Nitrogen is an equal opportunity employer. We encourage people from underrepresented groups to apply. We are committed to being fair and intentional in our hiring decisions by reviewing every application thoroughly.
THE TEAM
Our Data and Services Team empowers the world to invest fearlessly by by building agentic AI systems and the data-powered services behind them, directing fleets of AI developer tools to ship products that serve advisors and their firms across the wealth management industry.
As a Staff AI Execution Engineer on the Data & Services team, you'll lead how we design, build, and ship AI systems into production across Nucleus and our broader platform.
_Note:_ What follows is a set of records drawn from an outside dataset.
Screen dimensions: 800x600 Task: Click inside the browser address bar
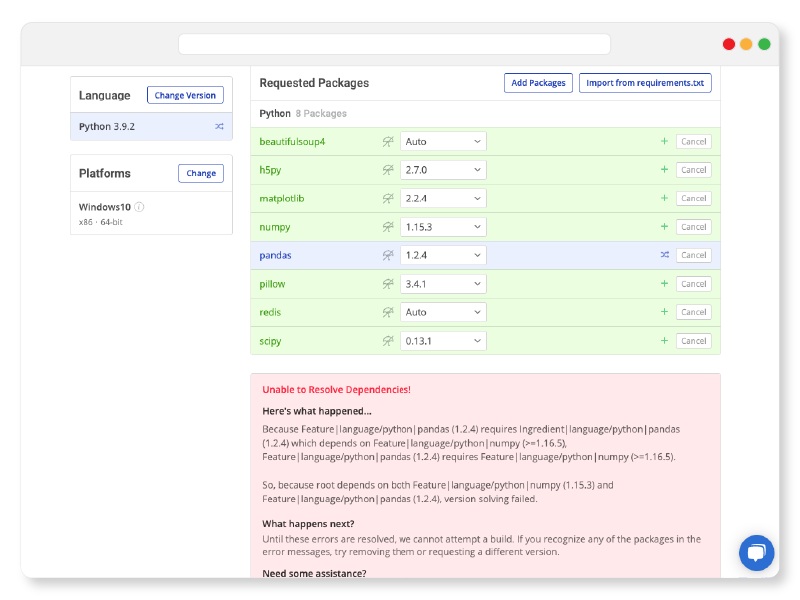(x=394, y=43)
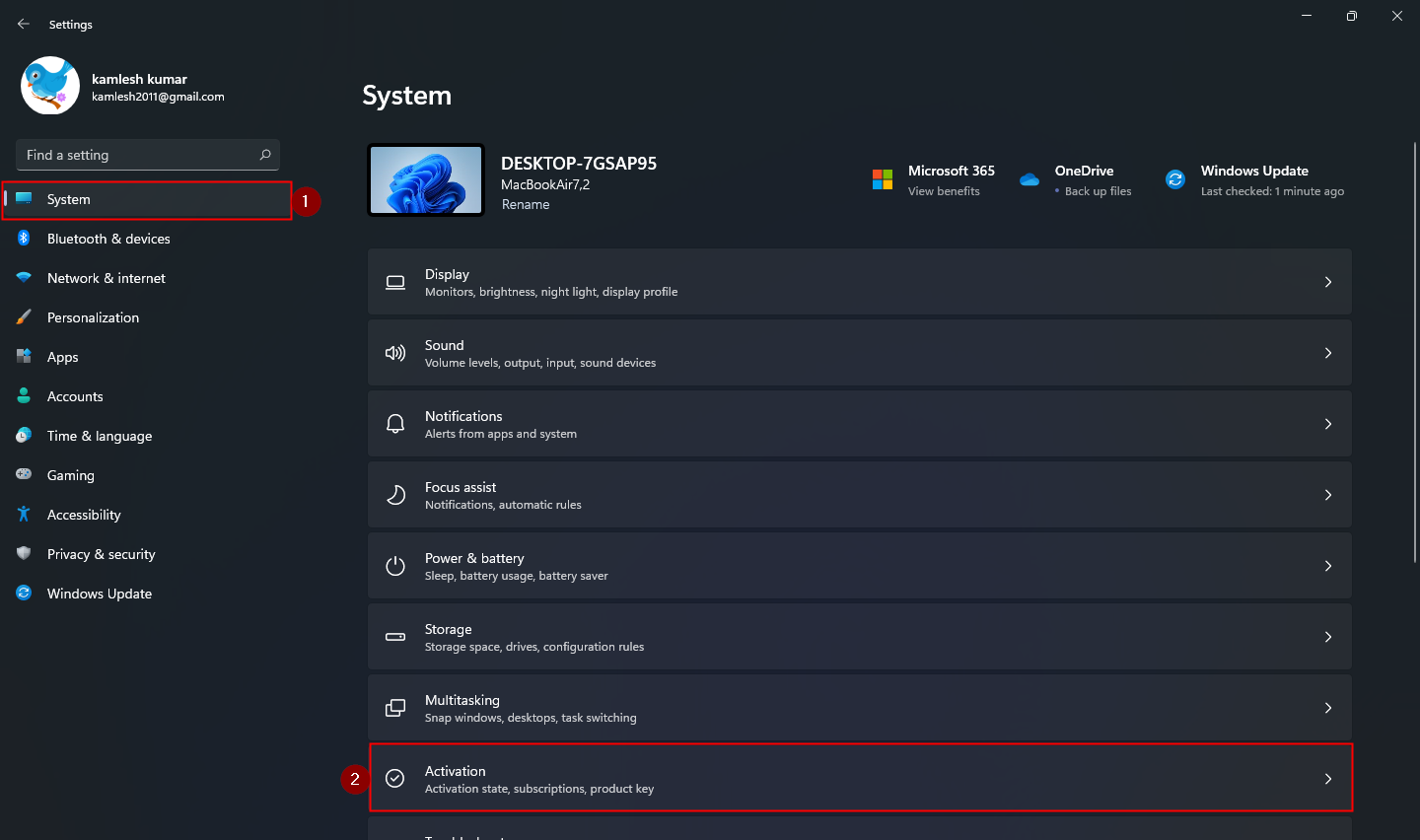Select the Bluetooth & devices icon in sidebar

click(24, 239)
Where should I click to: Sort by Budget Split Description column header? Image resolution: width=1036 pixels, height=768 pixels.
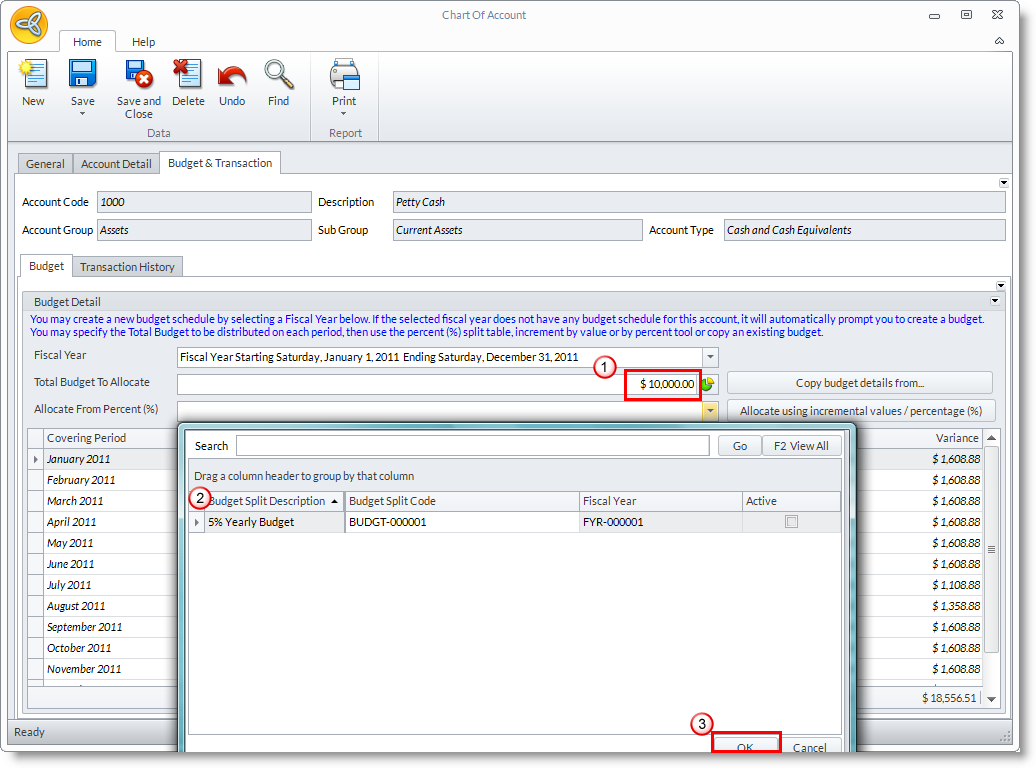click(x=268, y=501)
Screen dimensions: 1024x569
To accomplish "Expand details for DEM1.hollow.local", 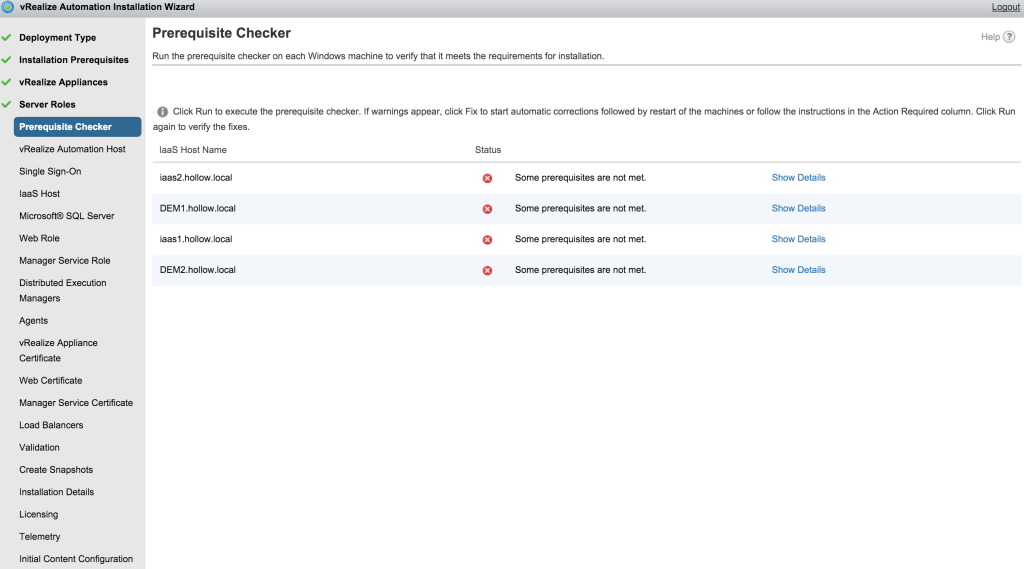I will point(798,209).
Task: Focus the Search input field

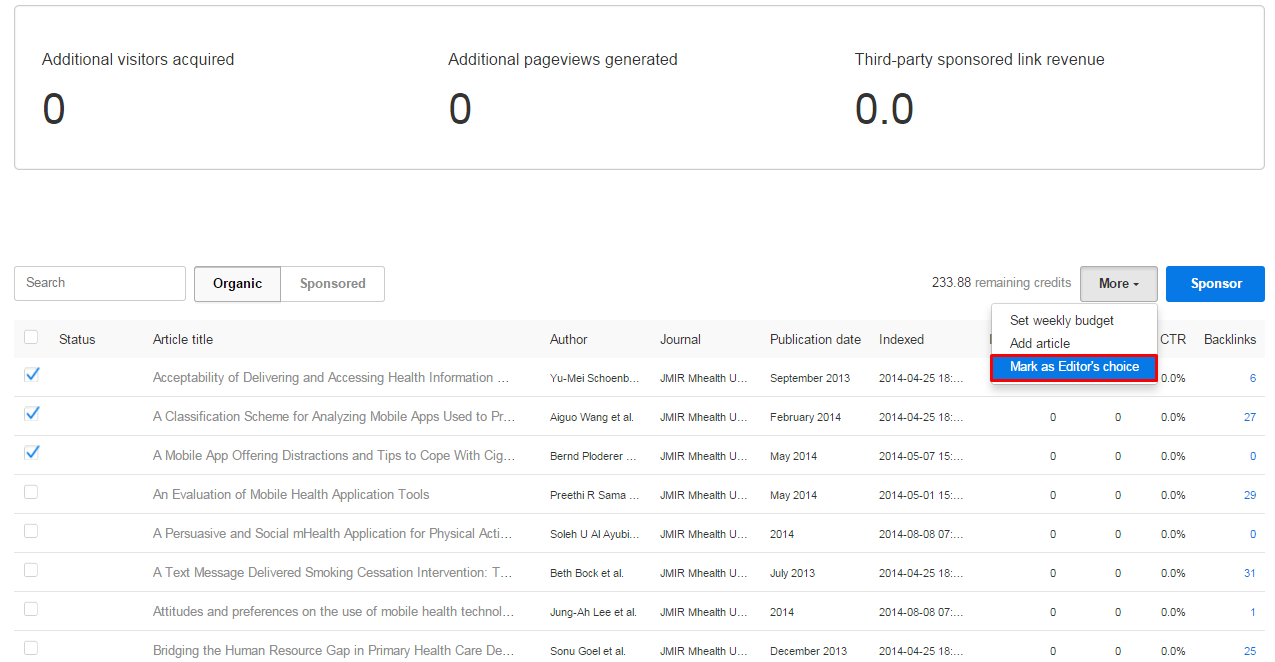Action: [x=100, y=284]
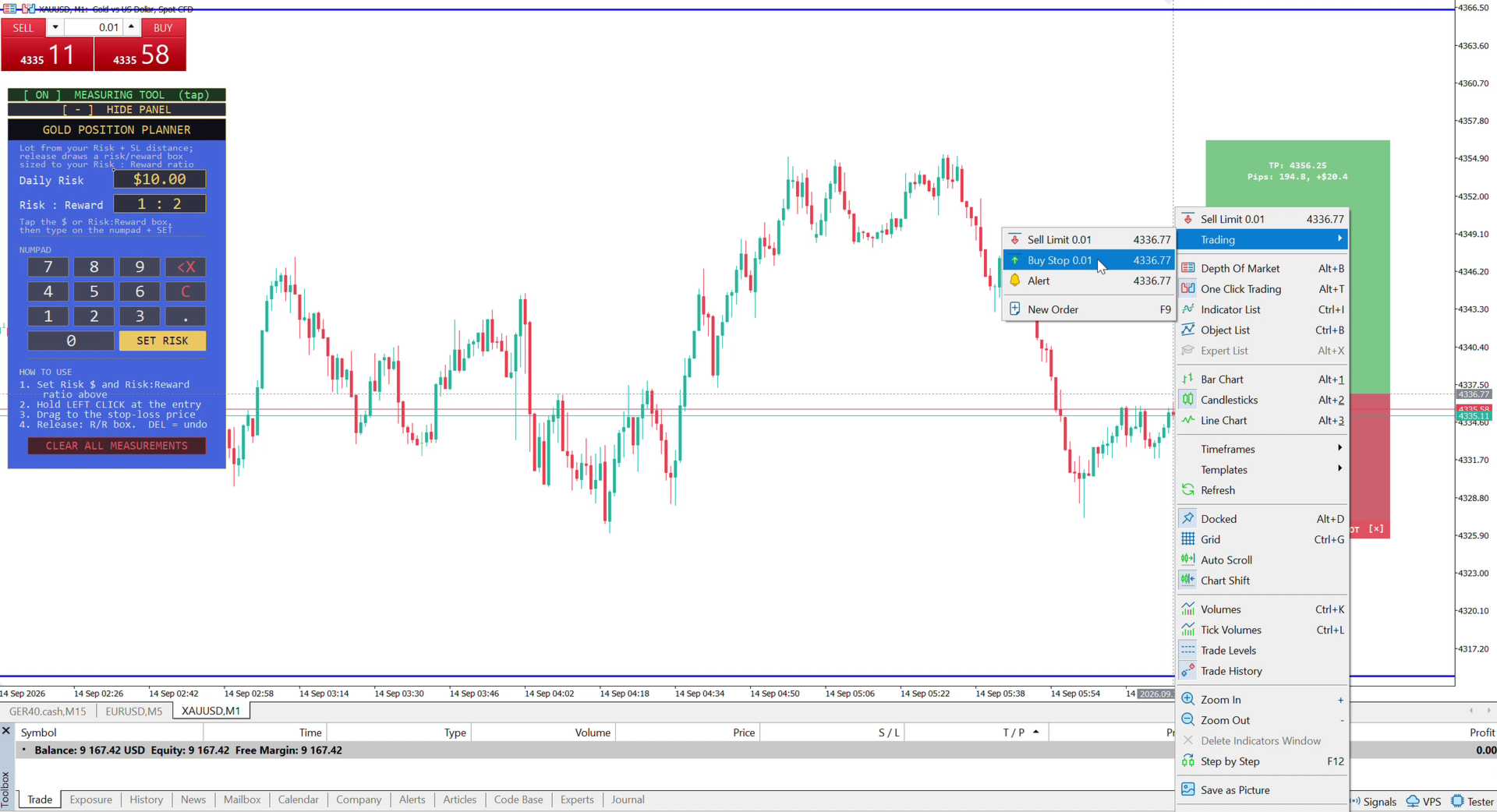Switch to the EURUSD,M5 chart tab
Viewport: 1497px width, 812px height.
(x=134, y=711)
This means architecting agentic workflows, building agent memory and orchestration, and standing up the evaluation frameworks that make agent decisions reliable at scale. You build primarily through agentic AI and you bring real depth in building AI products, pairing both with the data fluency our domain demands. You'll own these systems across their full lifecycle, from design through production, continuously raising what one engineer can deliver.
Staff AI Execution Engineer:
- Advances Nitrogen's AI capabilities with your expertise designing and shipping agentic systems into production use.
- Owns the successful delivery of AI features end-to-end: from agent design and orchestration, through evaluation and hardening, to reliable production systems advisors depend on.
- Builds the foundations that make agents dependable: memory systems, evaluation frameworks, and the patterns that improve agent decisions at scale.
- Sets a high bar for technical productivity through deep, fluent, and consistently advancing use of agentic AI developer tools.
- Pioneers AI-augmented engineering practices on the team, including prompts, harness configurations, and multi-agent orchestration, and shares them so the whole team moves faster.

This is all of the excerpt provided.